Yashwant Sinha's criticism of economy is real and holds sharp pointers for Narendra Modi, Arun Jaitley and BJP

By Dinesh Unnikrishnan

Of late, the Bharatiya Janata Party's top financial minds have begun speaking out in strong words about the precarious state of the Indian economy. They are highly critical of the Narendra Modi government’s failure to act in time to arrest a major economic slowdown despite early warning signals, certain unwarranted economic moves that only worsened the pain and about the government’s reluctance to accept past mistakes and work on concrete remedies. The latest such caution has come from BJP leader and former union finance minister, Yashwant Sinha.

In an op-ed for The Indian Express (read here), Sinha minced no words while accusing Union Finance Minister Arun Jaitley for the current mess built up in the economy. Sinha feels “it is his national duty” to speak up now and said that many in the BJP know the state of affairs in the economy but are afraid to speak up “out of fear”.

Yashwant Sinha. PTI file photo

Sinha did not elaborate on what are the reasons for the fear though. He has criticised Jaitley for ‘wasting’ the oil bonanza and letting the legacy problems (stalled projects, bank NPAs) persist and even turn worse. He listed certain economic ills such as absence of private investments, return of the “raid raj” and distress in “sector after sector” in the economy. Of course, Sinha isn’t the lone economic critic of the government from the BJP's own camp. It wasn’t long before BJP MP Subamanian Swamy, also a known academic/economist, hit out against the government’s economic policies and cautioned that the economy is on a tailspin and corrective measures are in order to avoid a depression.

Similarly, former union minister Arun Shourie too came down heavily on the Modi government saying it is only managing headlines and not the economy. Shourie called ‘demonetisation’ — Modi’s biggest economic move — as the greatest blunder in 70 years.

Empirical evidence suggests that all these critics aren’t far off the mark in their allegations and something must have really pushed them to initiate friendly fire. Multiple economic indicators and trends emerging from different sectors point out a serious economic problem that is difficult to ignore even for hardcore Modi fans. Private investments are lowest in many years, GDP has been falling quarter after quarter and hit 5.7 percent in the June quarter, bank non-performing assets (NPAs) are too high and hence credit growth to industries at multi-year lows, industrial production has plummeted, inflation is inching up limiting room for the Reserve Bank of India (RBI) to cut rates and unemployment is rising posing a big question mark to millions of new entrants to the job market.

The government’s twin back-to-back disruptions — demonetisation and rollout of goods and services tax (GST) — have acted adversely to economic recovery. It will take a while before GST revenue streams stabilise and the consequences of demonetisation become a distant memory. Even the most optimistic of economists agree that a significant revival in the present economic scenario is unlikely in the near future even if the much-hyped bail-out package is rolled out now.

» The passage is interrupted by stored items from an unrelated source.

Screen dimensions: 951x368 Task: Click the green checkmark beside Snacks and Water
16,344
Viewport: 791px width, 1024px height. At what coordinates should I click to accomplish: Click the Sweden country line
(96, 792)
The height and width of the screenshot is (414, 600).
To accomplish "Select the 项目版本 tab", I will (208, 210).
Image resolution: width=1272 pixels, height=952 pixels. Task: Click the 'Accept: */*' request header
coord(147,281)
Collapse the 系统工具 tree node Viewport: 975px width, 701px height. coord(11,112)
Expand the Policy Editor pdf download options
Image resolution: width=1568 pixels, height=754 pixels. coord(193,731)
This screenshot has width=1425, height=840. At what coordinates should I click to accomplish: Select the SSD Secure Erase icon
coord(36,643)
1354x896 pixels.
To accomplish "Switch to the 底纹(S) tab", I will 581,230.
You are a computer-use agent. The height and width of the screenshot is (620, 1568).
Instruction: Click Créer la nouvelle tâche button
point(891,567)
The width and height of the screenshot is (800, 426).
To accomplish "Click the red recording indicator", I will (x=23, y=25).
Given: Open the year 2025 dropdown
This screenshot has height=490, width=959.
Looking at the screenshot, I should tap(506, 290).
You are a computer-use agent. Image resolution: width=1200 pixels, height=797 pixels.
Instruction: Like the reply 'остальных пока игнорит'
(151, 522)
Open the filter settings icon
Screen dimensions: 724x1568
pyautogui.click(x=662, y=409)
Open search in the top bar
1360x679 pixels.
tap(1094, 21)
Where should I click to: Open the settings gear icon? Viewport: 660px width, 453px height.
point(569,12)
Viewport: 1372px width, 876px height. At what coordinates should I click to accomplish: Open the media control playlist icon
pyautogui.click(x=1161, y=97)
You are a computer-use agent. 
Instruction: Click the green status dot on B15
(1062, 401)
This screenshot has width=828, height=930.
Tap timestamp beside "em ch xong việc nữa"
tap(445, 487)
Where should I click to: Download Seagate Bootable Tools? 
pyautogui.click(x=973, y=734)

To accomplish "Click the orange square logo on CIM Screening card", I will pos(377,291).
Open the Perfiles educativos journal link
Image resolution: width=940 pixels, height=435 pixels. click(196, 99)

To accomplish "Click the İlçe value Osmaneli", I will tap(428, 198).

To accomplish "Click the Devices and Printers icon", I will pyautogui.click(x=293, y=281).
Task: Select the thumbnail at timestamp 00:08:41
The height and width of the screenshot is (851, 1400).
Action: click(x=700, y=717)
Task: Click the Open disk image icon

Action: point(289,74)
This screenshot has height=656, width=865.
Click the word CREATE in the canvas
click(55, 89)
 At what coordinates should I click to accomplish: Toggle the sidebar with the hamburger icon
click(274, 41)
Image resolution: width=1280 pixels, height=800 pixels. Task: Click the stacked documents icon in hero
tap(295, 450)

The government is in a tight spot since any economic stimulus will compromise the hard-won gains of the improvement in fiscal deficit. But, with no pick up in private investment on the horizon, there is no option for the government but to loosen its purse strings. There is no easy way out of the current scenario.

But the biggest cause of worry at this point is that the Modi government continues to be in denial mode of the actual state of the economy and often opts for diversionary tactics to turn attention from the real problems. It was only recently that BJP President Amit Shah said the decline in gross domestic product (GDP) is only “technical” (read here). Shah must remember that technical reasons have only helped to show GDP growth rate in a better shape. As Yashwant Sinha points out in his article, had it been the old methodology of GDP calculation, the growth rate would have shown even lower (by at least 200 bps). Jaitley too makes frequent statements to establish that critics are wrong. This denial is even more dangerous since the first step to solving a problem is to acknowledge it exists.

Even more worrying is Sinha’s comment that many in the ruling party are afraid to speak up openly on the state of the economy, despite knowing the facts. If that is true, this is the most unfortunate thing to happen in a democratically elected government. It reduces the whole affair to the work of a closed group, denying scope for discussions and gaining from collective intelligence. A room for discussions, criticism and dissent is crucial to generate consensus in a democratic set-up. If fear is preventing BJP leaders from speaking up and pinpointing important economic issues, it will be difficult to find newer solutions. Sinha’s caution should be an eye-opener for PM Modi. His government, particularly Arun Jaitley, would do well to stop pretending all is well in the economy and pay attention to informed criticism to seek solutions.